Using the material below, repeat exactly the lines from the one with "Click the word 'IRES' in the title" through the one with "You are a computer-use", ends included, without any images.

--- PROVIDED INFORMATION ---

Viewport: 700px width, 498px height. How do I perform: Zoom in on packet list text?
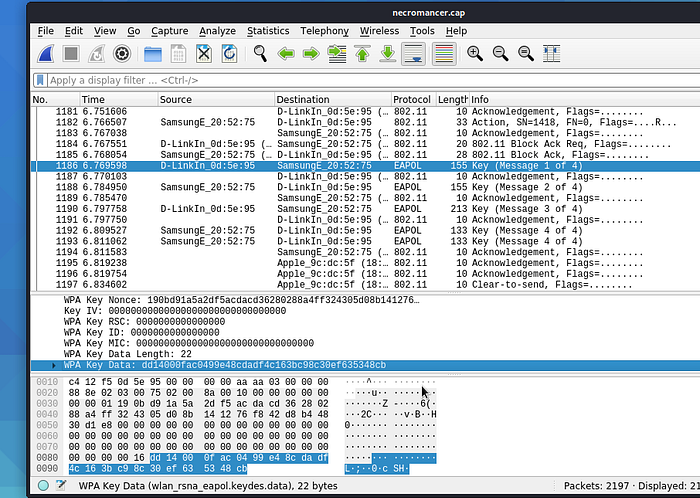[474, 54]
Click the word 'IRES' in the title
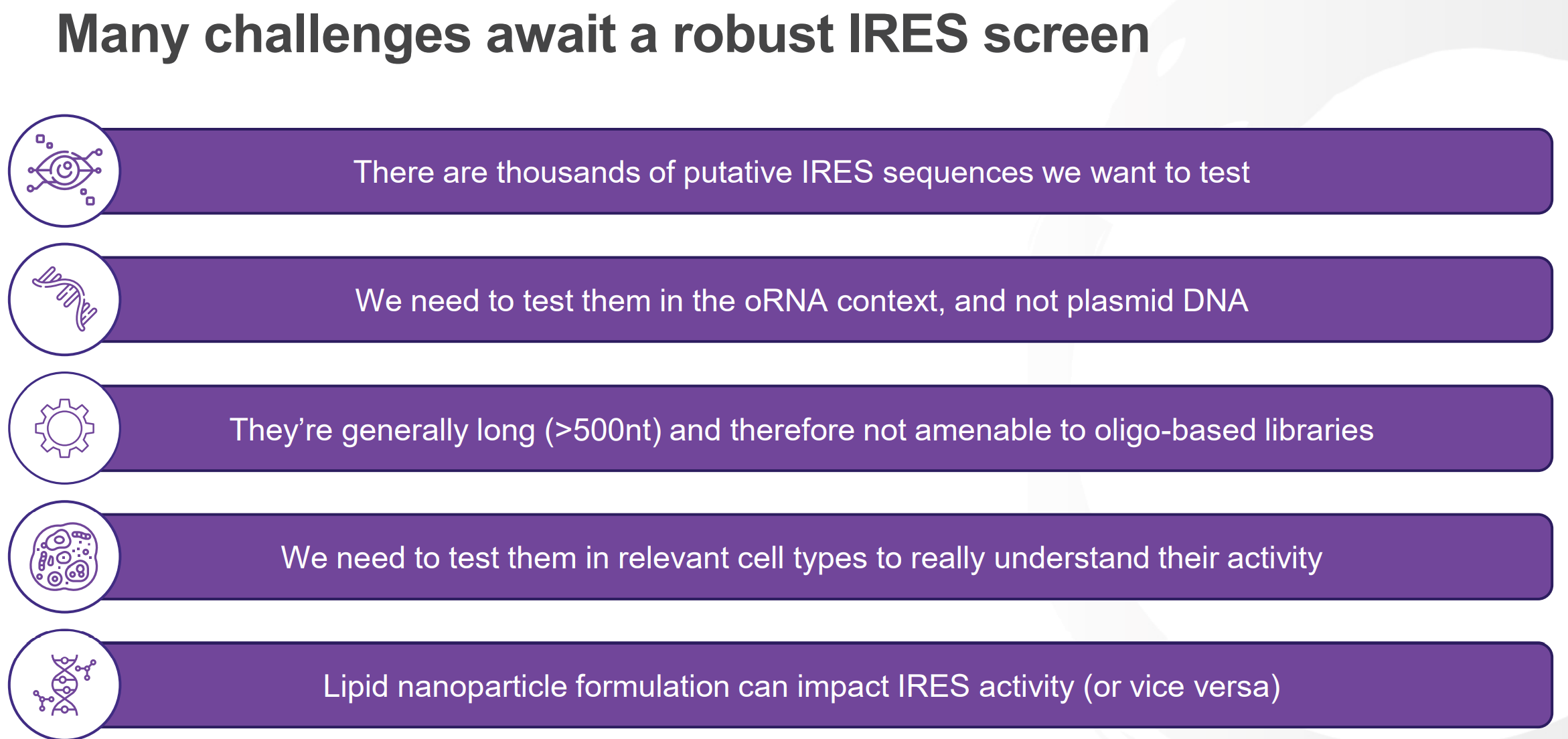The height and width of the screenshot is (739, 1568). [908, 33]
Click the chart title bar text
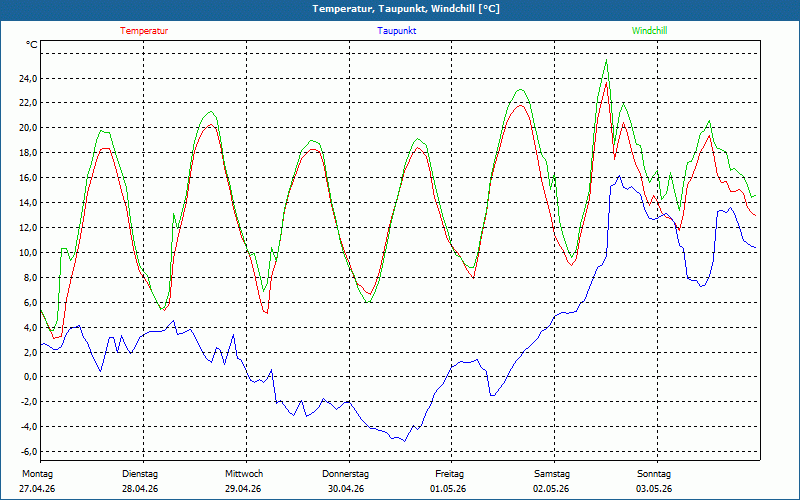This screenshot has height=500, width=800. [x=406, y=9]
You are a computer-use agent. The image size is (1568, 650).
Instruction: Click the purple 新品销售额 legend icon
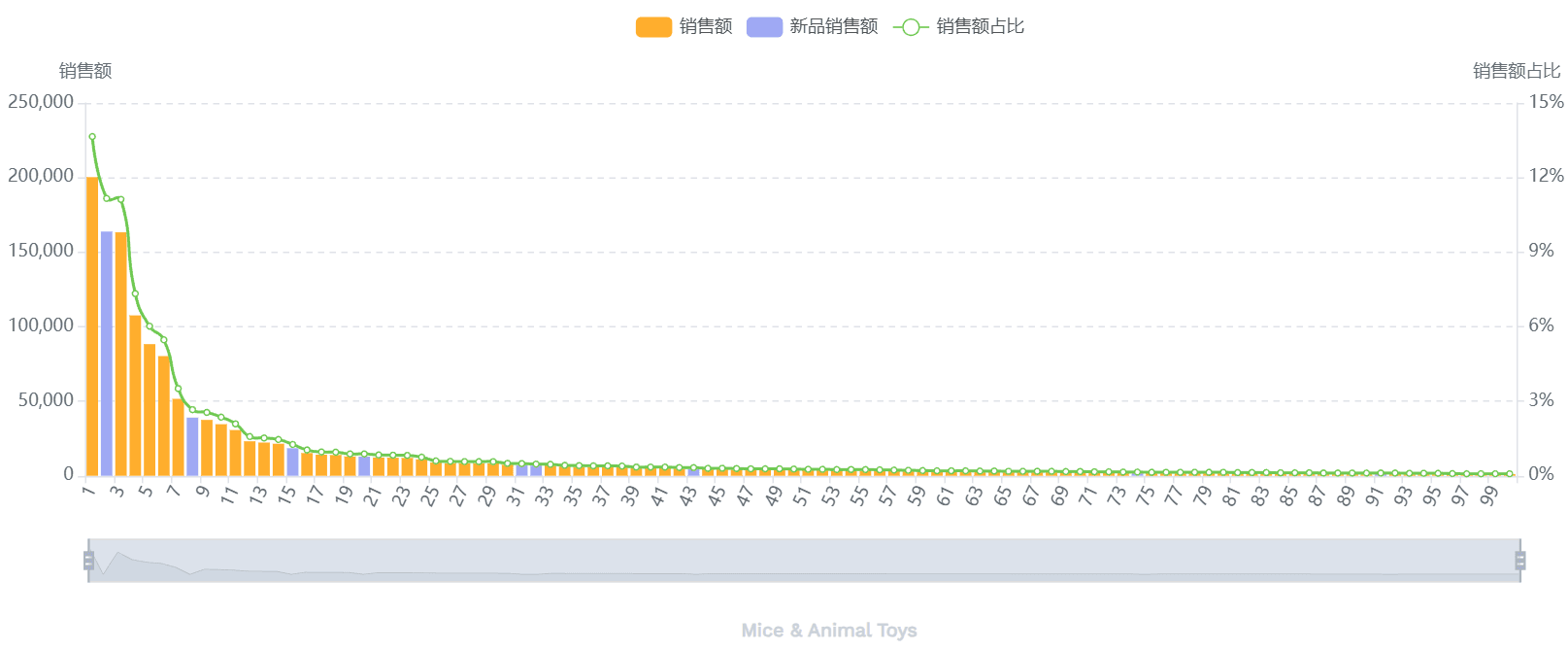click(x=764, y=27)
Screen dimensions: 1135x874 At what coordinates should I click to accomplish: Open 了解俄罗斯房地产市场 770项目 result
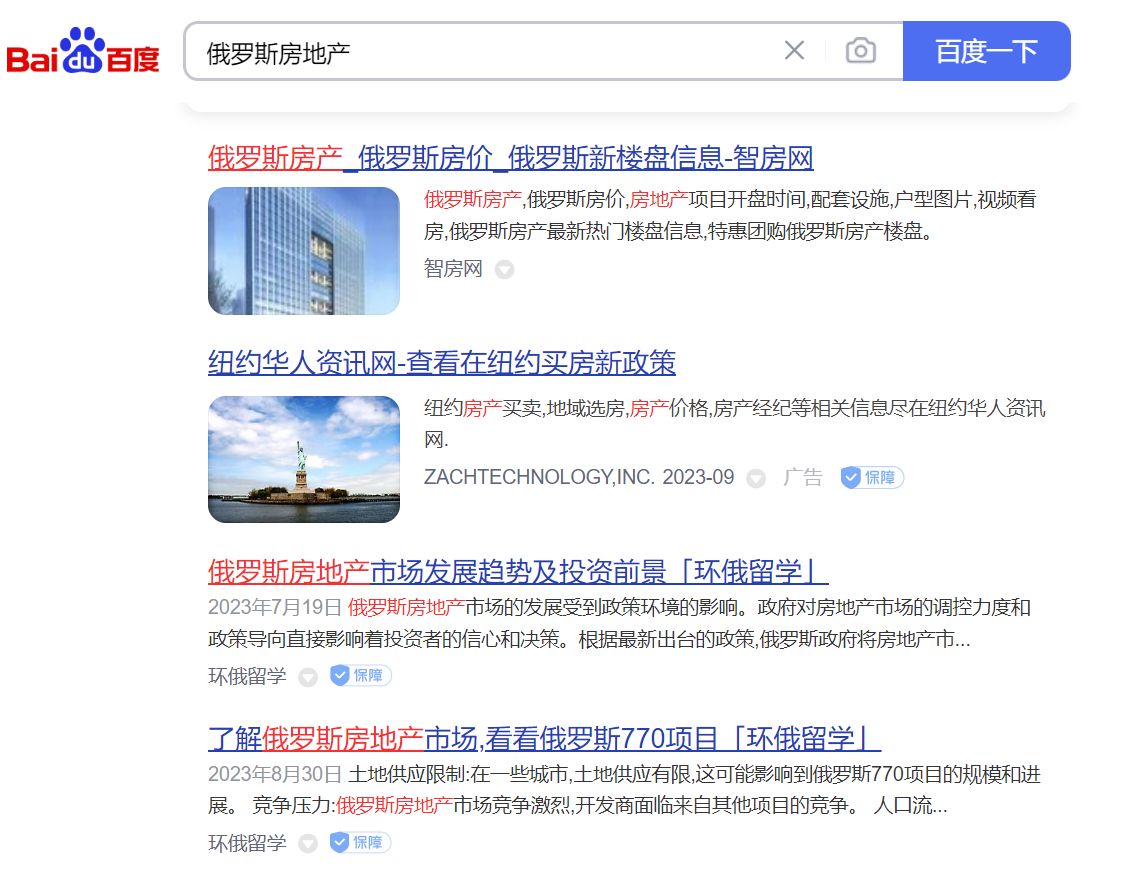tap(543, 739)
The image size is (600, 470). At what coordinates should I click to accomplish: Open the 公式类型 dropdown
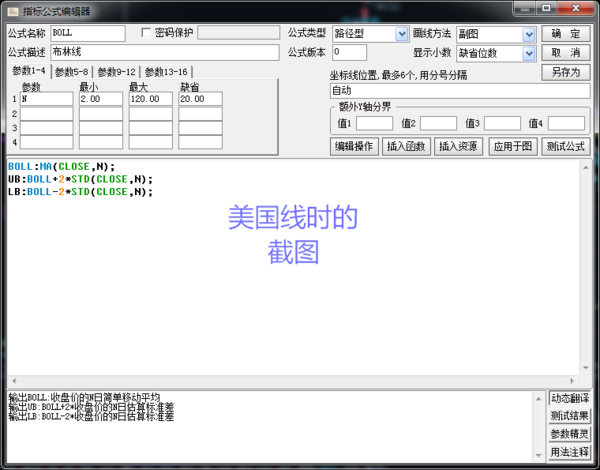401,34
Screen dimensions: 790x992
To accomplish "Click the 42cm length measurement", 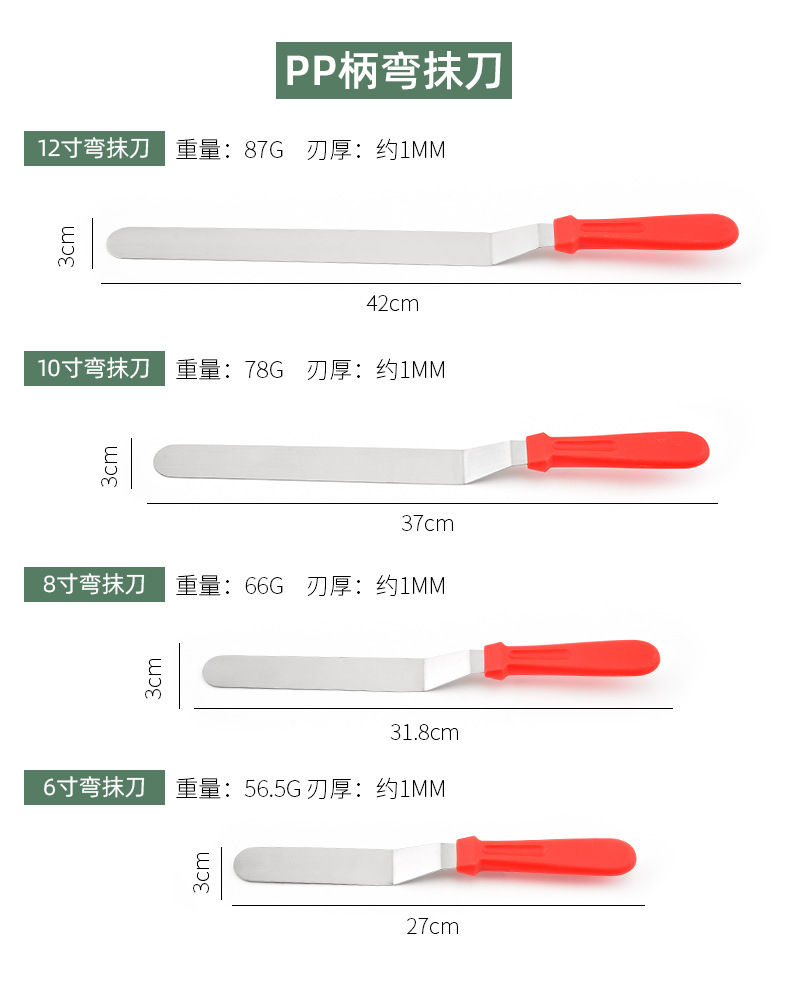I will tap(392, 303).
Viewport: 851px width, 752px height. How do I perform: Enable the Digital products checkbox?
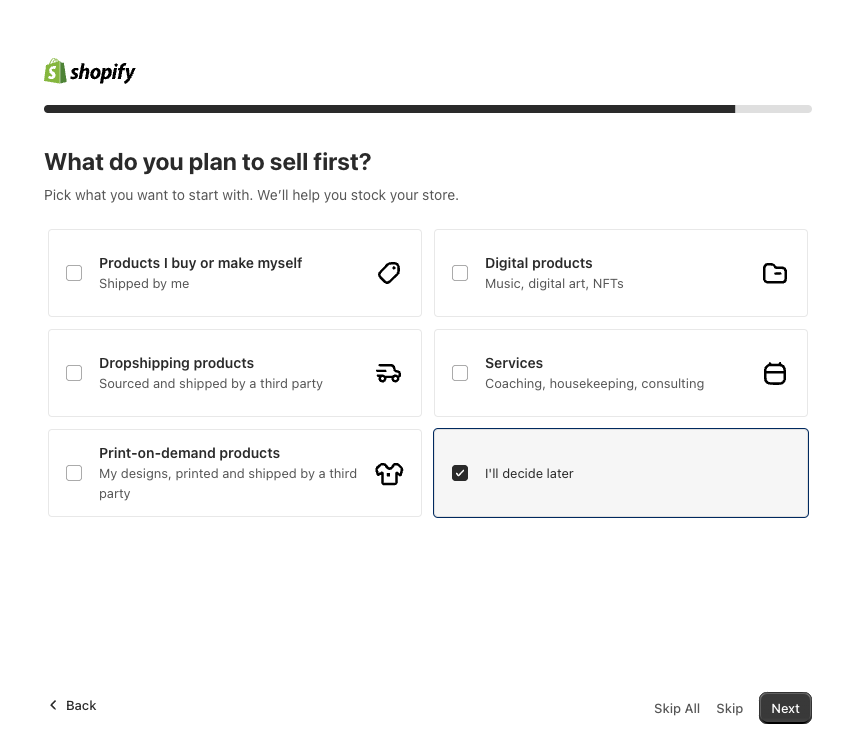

---

* [SOLUTION FOR THIS TASK]:
Click the word 'IRES' in the title
The height and width of the screenshot is (739, 1568). [908, 33]
Click the chart title bar text
This screenshot has height=500, width=800. [x=406, y=9]
You are a computer-use agent. The image size is (1568, 650).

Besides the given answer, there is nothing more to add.